Out of memory (OOM) kills are an early sign of saturation in Linux systems. It happens when a machine runs out of available memory space and starts killing processes until it can breathe again.
In the context of containers and tools like Kubernetes or Docker, OOMs happen when a container's memory usage exceeds its memory limits. The offending container processes get selected and OOM killed.
In more technical terms, container process receives a SIGKILL
signal and terminates.
OOM kills might lead to unexpected service degradation and prompt a mild "How did that happen?" or "wtf just happened" depending on the situation from whoever is investigating the crime scene.
And an even bigger problem is that all “evidence” is mostly lost to the void as the offending process is gone.

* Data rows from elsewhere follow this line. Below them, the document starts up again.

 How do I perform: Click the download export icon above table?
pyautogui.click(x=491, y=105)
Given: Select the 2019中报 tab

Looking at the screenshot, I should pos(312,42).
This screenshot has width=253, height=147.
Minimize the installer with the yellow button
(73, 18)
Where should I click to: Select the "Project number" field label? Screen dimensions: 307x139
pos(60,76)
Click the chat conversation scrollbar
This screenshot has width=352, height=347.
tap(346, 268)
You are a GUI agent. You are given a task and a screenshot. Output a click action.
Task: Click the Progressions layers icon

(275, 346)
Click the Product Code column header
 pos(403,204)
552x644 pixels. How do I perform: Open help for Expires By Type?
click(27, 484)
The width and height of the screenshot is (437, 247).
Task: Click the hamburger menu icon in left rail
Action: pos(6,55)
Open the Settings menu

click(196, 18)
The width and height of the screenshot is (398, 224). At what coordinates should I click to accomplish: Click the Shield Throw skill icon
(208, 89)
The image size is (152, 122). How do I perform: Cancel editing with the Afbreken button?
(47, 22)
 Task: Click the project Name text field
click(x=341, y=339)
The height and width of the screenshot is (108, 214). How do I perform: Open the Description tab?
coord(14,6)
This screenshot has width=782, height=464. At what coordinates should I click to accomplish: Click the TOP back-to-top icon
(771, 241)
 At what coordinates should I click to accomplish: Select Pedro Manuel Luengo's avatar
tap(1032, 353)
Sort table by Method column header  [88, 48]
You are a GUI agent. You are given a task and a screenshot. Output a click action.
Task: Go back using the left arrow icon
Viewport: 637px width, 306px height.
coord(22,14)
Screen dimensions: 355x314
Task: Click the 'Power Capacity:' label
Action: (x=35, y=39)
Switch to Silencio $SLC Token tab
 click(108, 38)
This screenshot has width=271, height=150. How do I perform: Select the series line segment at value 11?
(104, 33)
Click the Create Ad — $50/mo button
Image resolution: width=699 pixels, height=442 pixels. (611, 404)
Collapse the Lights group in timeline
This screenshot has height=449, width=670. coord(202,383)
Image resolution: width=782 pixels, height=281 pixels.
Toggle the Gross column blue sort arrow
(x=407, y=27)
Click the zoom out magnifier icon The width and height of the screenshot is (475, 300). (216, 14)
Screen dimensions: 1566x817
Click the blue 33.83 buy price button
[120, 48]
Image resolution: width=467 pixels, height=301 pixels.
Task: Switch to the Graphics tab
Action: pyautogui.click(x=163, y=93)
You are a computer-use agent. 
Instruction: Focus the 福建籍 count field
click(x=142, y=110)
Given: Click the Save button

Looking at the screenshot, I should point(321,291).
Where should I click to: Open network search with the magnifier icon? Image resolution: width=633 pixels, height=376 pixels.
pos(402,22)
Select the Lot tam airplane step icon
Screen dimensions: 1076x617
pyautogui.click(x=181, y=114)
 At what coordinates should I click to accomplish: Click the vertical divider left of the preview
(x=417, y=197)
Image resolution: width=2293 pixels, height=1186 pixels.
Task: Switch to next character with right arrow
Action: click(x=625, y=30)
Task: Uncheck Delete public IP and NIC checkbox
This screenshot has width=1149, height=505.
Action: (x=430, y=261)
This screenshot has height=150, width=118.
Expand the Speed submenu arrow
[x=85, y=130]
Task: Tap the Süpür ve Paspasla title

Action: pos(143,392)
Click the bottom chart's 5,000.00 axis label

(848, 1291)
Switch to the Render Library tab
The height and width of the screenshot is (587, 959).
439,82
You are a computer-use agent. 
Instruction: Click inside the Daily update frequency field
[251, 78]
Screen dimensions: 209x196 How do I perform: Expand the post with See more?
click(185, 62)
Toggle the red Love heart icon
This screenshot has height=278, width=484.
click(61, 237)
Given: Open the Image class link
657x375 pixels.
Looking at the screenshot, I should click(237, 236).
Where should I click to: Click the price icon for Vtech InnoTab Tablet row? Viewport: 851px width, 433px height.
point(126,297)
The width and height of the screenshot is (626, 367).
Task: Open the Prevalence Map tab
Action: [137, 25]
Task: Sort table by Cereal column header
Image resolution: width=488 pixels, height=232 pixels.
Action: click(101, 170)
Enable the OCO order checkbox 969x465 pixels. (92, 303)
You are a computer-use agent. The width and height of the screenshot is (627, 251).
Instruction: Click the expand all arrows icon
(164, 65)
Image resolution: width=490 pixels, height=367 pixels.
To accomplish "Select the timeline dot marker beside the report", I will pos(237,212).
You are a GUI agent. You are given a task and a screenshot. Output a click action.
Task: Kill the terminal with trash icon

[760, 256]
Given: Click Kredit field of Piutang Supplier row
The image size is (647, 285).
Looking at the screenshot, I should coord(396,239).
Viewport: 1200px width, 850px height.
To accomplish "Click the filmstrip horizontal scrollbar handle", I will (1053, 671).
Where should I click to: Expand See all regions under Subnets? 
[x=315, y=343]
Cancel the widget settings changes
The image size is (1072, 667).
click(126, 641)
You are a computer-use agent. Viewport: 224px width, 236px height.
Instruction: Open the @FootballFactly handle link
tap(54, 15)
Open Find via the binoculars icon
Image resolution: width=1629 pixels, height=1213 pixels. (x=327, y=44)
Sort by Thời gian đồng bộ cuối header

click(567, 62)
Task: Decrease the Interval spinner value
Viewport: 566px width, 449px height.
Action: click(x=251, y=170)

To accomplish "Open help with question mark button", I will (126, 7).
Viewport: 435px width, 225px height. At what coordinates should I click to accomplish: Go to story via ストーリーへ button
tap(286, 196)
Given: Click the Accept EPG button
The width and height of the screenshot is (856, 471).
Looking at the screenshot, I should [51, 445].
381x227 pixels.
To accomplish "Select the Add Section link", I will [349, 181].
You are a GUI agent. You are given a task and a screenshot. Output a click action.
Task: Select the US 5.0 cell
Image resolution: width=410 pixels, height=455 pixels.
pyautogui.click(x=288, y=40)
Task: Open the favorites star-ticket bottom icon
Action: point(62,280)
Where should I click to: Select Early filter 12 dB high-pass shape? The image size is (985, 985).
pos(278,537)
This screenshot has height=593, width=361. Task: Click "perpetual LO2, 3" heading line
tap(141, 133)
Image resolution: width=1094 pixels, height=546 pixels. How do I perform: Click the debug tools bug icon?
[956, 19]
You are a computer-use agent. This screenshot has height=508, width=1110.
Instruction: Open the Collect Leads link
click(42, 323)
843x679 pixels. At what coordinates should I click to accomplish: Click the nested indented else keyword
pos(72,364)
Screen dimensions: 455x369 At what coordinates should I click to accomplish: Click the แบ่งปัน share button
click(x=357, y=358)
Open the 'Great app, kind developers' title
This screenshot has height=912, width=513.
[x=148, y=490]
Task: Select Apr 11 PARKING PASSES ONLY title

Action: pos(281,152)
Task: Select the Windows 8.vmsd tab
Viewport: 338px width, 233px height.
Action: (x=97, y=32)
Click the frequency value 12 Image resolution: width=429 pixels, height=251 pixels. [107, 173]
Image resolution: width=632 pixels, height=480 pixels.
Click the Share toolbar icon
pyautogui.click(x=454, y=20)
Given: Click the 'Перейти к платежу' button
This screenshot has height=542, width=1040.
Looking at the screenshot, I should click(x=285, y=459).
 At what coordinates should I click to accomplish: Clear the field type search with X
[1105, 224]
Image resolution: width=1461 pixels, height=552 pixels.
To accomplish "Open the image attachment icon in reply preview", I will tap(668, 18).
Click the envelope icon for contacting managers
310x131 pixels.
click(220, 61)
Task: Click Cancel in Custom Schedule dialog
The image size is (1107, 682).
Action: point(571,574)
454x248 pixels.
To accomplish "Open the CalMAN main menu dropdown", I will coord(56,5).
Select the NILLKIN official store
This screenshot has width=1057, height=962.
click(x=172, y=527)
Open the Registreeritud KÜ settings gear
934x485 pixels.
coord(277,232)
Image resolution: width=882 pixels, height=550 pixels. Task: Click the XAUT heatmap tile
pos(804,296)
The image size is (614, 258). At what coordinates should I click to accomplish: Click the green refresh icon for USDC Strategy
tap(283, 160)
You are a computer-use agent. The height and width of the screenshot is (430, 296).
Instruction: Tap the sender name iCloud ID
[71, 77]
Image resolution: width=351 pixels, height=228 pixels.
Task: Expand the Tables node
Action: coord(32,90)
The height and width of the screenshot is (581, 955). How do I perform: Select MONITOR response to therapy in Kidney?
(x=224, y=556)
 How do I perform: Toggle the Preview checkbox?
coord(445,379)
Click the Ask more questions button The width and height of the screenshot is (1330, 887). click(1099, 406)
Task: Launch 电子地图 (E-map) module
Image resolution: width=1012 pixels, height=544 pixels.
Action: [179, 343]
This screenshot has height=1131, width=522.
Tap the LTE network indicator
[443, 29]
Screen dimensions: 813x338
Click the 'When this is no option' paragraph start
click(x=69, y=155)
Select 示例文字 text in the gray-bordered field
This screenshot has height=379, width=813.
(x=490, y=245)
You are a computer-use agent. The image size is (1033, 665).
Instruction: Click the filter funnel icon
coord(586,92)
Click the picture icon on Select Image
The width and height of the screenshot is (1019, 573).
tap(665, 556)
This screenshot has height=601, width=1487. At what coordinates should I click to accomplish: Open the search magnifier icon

So yeah, back to the roots...
🚀 Special thanks to Arthur Picerna, Senior Observability Architect at Grafana Labs, for putting together this practical guest post for eBPFChirp!
So how do OOM kills really happen in environments like Kubernetes?
Container resource limits are enforced through cgroups.
And neither Kubernetes nor Docker have any control whatsoever over which process gets killed.
Instead it is the responsibility of the underlying Linux host kernel to enforce its resource boundaries.
But the kernel is not able to broadcast a request for volunteers to be killed, so the OOM killer has to apply a set of heuristics in an attempt to find the victim that will free the most memory while minimizing user anguish.
When the OOM kills occur, journal kernel logs display a memory cgroup out of memory message “Excessive container memory usage”.
Hence OOM kills, can be attributed to either:
Under-provisioned container memory
Faulty container application behavior
A bit of both 1. and 2.
Just imagine how an (unoptimized) process that needs to use a lot of memory for inbound requests might be prone to OOM kills.
Now imagine what happens in peak traffic conditions if one container goes down and the same load gets redistributed to the remaining containers while it restarts?
It’s quite likely to cause cascading failures.
If this process (chosen by the kernel) is the container's main process, then the main process will exit which will stop the container and that would typically trigger a container restart.
And it takes some time to restart a container — time which is not spent running its workload.
But the OOM killer could instead select a child process within the container's main process, then the container itself will outlive the OOM kill and new child processes might eventually respawn.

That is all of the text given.